Jésus : Comme les Romains à mon époque… Mais qu‘est-ce que tout cela a à voir avec mon message ?

Galeano : Ce qui s‘est passé, Jésus-Christ, est que, en même temps que les envahisseurs, sont arrivés les missionnaires.

Jésus : Les missionnaires ! Avec quelle mission ?

Galeano : Vos missionnaires. Avec la mission de christianiser tous ces gens. Les soldats portaient l‘épée et les moines, la croix. Ils sont venus pour « évangéliser » ces terres… Pour baptiser les Indiens, car c‘est ainsi qu‘ils nous ont appelés…

Jésus : Et les Indiens voulaient se faire baptiser ?

Galeano : Cela valait mieux pour eux, parce que, sinon, on les passait au fil de l‘épée…

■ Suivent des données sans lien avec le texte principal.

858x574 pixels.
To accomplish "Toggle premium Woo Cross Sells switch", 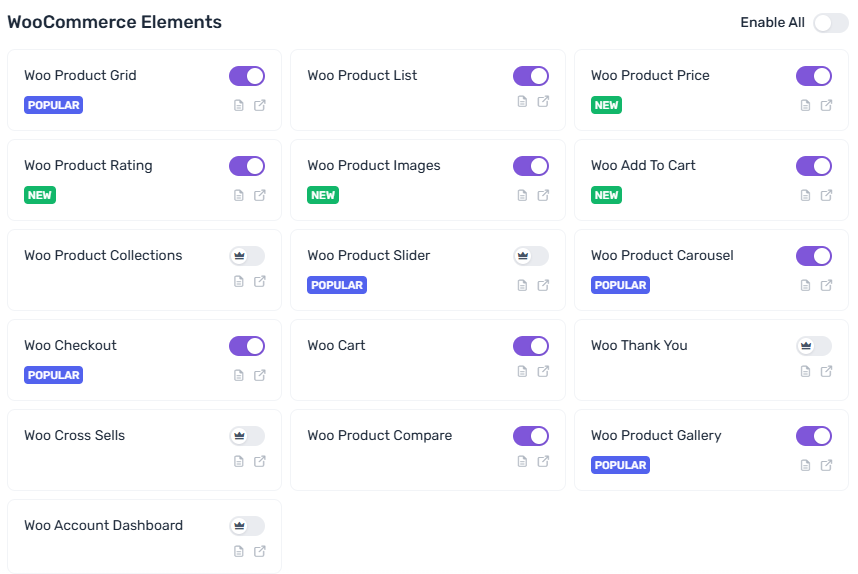I will [x=247, y=436].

Jésus : Et s‘ils se faisaient baptiser ?

Galeano : C‘était encore pire. Parce qu‘alors ils devenaient des esclaves du roi d‘Espagne. On leur prenait leurs terres, on violait leurs femmes, on les forçait à travailler dans les mines, et ils mouraient en masse. Un grand prophète, le frère Bartolomé de Las Casas, a dénoncé les atrocités que l‘on commettait en votre nom, Jésus-Christ.

Jésus : En mon nom ?

Galeano : En votre nom, oui ; vous avez bien entendu.

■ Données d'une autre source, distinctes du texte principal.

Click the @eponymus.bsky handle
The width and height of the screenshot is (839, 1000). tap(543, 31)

Rachel : Avez-vous des informations, M. Galeano, sur le nombre de gens qui vivaient en Amérique quand est arrivé Colomb ?

Galeano : On l‘estime à environ 70 millions d‘indigènes. Un siècle et demi après, à peine 3 millions avaient survécu.

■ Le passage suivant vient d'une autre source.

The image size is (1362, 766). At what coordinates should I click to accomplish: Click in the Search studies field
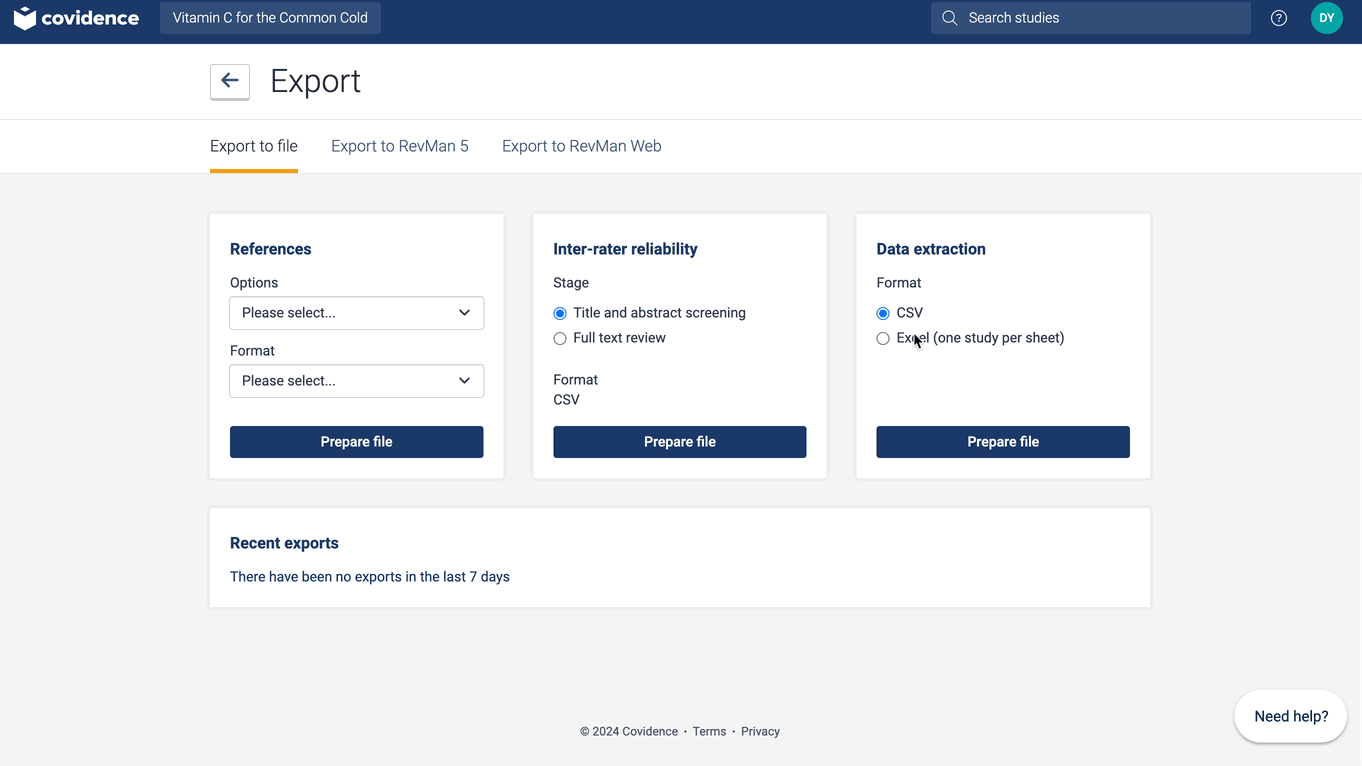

Rachel : Quels chiffres ! Avons-nous bien entendu ?

Galeano : L‘histoire ne s‘arrête pas là. Comme il n‘y avait pas assez d‘Indiens d‘Amérique, ils ont importé des noirs d‘Afrique… C‘était désormais des femmes et des hommes arrachés à leurs terres, transportés en bateau, enchaînés. Les propriétaires les vendaient comme des animaux et les faisaient travailler sous la menace du fouet…

Jésus : Mais enfin, comment ont-ils pu faire de telles choses ? Les indigènes n‘étaient-ils pas aussi des enfants de Dieu, comme eux ?

Galeano : Ils se justifiaient en disant que les Indiens n‘avaient pas d‘âme, pas plus que les noirs.

Jésus : Et les missionnaires approuvaient ces atrocités ?

Galeano : La majorité, oui. Car l‘achat et la vente d‘êtres humains étaient devenus un commerce très rentable. On ne sait trop combien ils ont ainsi emmené d‘Africains : 20 millions ? 40 millions ? On ne le sait pas. La moitié mourait lors de la traversée ; on jetait les corps à la mer…

Jésus : Mais c‘est épouvantable ce que vous me racontez là…

Galeano : L‘Amérique et l‘Afrique sont les grands péchés de l‘Europe, Jésus-Christ. Ces pays ont été mis à feu et à sang… Leurs veines ont été ouvertes… Comme les vôtres, Jésus-Christ, quand on vous a cloué sur la croix.

Rachel : Merci, Eduardo Galeano… Voulez-vous dire quelque chose, Jésus-Christ ?

Jésus : Dire, non. Maudire, oui : maudits soient tous ceux qui ont fait cela. Comme le dit l‘écriture, à cause d‘eux, le nom de Dieu est blasphémé parmi les nations.

Rachel : Depuis Jérusalem, et pour toute l‘Amérique latine, c‘est le reportage de Rachel Pérez.